Some major car manufacturing economies have not signed the pledge, including Germany, China, Japan and the US. However, the declaration is nonetheless impactful and will further stimulate the need for electric vehicle charging infrastructure to be installed to support the step-up in e-mobility.
Peter Feehan
Partner
Covid-19 has shown the world that rapid change in behaviours can bring positive impacts in our oceans, air-quality and global warming
The conclusions on COP26 from the perspective of the advancement of cleantech and renewable energy have been mixed, Alok Sharma himself suggesting it was a “fragile win” and US climate envoy John Kerry suggesting that, “Paris built the arena, Glasgow starts the race”. What Glasgow does demonstrate is that politically, climate change represents a fine balancing act between economic advancement in emerging economies and the timetable for delivering the energy transition in those economies which are more advanced.
It is positive that governments of advanced economies recognise that they have an obligation to help less developed countries if we are to achieve ‘net zero’ in mobility and other elements of the energy transition. This is a very significant point, as Covid-19 shone a light on the importance of advanced economies helping poorer economies with vaccinations – without global vaccination, no economy can survive, let alone grow. Global commitments around climate change perhaps need to be seen in a similar way, with economies which have benefitted from using hydrocarbons for decades leading the energy transition conversation and action; but politics always inevitably requires a need for compromise.
Positively, major global original equipment manufacturers (OEMs) headquartered in India, China and the US have committed at Glasgow to “work towards reaching 100% zero emission new car and van sales in leading markets by 2035”. Though this does not represent a binding commitment, it was further than their respective governments were prepared to go.
Vital to the transition to electrification is confidence – confidence to make change. OEMs can always commit to bringing more electric vehicles onto global markets, but without credible charging infrastructure, consumers will not have the confidence to change. And without widespread use of renewable power generation, consumers will not be confident that switching to electric vehicles helps the decarbonisation agenda. Consumers need to have more confidence in their ability to charge and that doing so is sustainable. This is one example of a conversation which needs to come out from Glasgow, to start the race and indeed start the change.
So much has been done already across the globe to change consumer confidence in electric vehicle charging, but more needs to be done. Europe has a significant role to play on the global stage to help reduce emissions by giving confidence to consumers to make the switch and to help growing economies by-pass the investment in hydrocarbon mobility and go straight to electric and hydrogen where possible.
Perhaps it was going too far to expect too much from Glasgow, given that all world economies are still trying to recover from the impact of a global pandemic, with many industries, such as automotive, still seeing reduced demand and supply chain shortages. Conversely, however, Covid-19 did also show the world that rapid change in behaviours can bring positive impacts in our oceans, air-quality and global warming.

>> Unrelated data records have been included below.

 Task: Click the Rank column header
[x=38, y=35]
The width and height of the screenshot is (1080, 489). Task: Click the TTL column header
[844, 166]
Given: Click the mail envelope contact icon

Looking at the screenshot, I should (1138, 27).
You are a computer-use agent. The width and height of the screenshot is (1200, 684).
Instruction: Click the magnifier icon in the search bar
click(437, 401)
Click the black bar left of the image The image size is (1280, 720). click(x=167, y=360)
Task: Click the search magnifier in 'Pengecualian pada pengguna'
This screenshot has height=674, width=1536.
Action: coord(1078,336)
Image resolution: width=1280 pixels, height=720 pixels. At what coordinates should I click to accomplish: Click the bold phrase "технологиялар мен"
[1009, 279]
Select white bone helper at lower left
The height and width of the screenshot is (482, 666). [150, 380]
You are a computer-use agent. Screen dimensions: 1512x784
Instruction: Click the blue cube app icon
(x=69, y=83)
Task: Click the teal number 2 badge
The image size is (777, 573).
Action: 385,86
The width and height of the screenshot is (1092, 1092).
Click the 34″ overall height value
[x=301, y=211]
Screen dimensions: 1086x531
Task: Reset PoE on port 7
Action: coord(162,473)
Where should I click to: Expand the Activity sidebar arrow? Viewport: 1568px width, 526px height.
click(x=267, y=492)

There is therefore an argument that the pandemic should that have been the catalyst for more far reaching and ambitious targets being set, but then the difficulty with any race in an arena is that in most instances the runners end up back to where they started – with climate change this is something we can all ill afford to let happen. Governments in advanced economies have an essential role to play in creating the platform for energy transition. Once this solid base is achieved in the case of mobility, consumer demand and purchasing power will do the rest.